-- AIM OF THE TASK --
Only the lines from the top of the material through the line containing "Oscuro (98, 177)" should be restated, each one exactly.

-- DATA SHOWN --
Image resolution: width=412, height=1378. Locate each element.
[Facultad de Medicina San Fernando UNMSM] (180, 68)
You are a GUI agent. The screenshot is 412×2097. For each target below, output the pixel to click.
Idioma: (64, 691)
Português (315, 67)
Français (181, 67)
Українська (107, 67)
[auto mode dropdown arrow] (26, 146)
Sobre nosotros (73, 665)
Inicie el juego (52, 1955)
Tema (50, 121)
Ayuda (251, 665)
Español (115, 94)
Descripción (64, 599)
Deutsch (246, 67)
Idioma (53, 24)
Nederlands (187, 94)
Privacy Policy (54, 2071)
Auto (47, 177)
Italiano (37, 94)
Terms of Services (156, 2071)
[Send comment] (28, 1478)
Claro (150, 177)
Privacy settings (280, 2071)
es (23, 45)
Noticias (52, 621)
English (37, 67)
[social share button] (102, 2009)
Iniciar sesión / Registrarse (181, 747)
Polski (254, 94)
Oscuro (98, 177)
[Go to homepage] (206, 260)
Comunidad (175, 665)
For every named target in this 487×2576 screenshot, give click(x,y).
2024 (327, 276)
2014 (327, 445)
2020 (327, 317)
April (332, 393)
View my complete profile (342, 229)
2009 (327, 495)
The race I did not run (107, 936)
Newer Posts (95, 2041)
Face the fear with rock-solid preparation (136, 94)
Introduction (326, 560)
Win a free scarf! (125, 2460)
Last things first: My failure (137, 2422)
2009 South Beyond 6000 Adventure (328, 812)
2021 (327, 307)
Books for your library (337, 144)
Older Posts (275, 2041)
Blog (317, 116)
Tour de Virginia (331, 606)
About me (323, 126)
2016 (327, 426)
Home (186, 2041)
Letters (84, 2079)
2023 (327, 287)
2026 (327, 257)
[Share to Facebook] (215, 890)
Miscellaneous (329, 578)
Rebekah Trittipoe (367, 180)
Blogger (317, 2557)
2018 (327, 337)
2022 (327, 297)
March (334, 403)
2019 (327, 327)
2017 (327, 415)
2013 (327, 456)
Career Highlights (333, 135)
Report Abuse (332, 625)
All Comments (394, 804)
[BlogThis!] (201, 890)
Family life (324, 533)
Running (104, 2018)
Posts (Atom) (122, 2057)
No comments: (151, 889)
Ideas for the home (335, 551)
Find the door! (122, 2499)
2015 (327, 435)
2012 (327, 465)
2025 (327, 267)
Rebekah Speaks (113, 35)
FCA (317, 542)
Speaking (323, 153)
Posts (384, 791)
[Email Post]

-- SOLUTION --
Image resolution: width=412, height=1378. Locate each element.
[Facultad de Medicina San Fernando UNMSM] (180, 68)
You are a GUI agent. The screenshot is 412×2097. For each target below, output the pixel to click.
Idioma: (64, 691)
Português (315, 67)
Français (181, 67)
Українська (107, 67)
[auto mode dropdown arrow] (26, 146)
Sobre nosotros (73, 665)
Inicie el juego (52, 1955)
Tema (50, 121)
Ayuda (251, 665)
Español (115, 94)
Descripción (64, 599)
Deutsch (246, 67)
Idioma (53, 24)
Nederlands (187, 94)
Privacy Policy (54, 2071)
Auto (47, 177)
Italiano (37, 94)
Terms of Services (156, 2071)
[Send comment] (28, 1478)
Claro (150, 177)
Privacy settings (280, 2071)
es (23, 45)
Noticias (52, 621)
English (37, 67)
[social share button] (102, 2009)
Iniciar sesión / Registrarse (181, 747)
Polski (254, 94)
Oscuro (98, 177)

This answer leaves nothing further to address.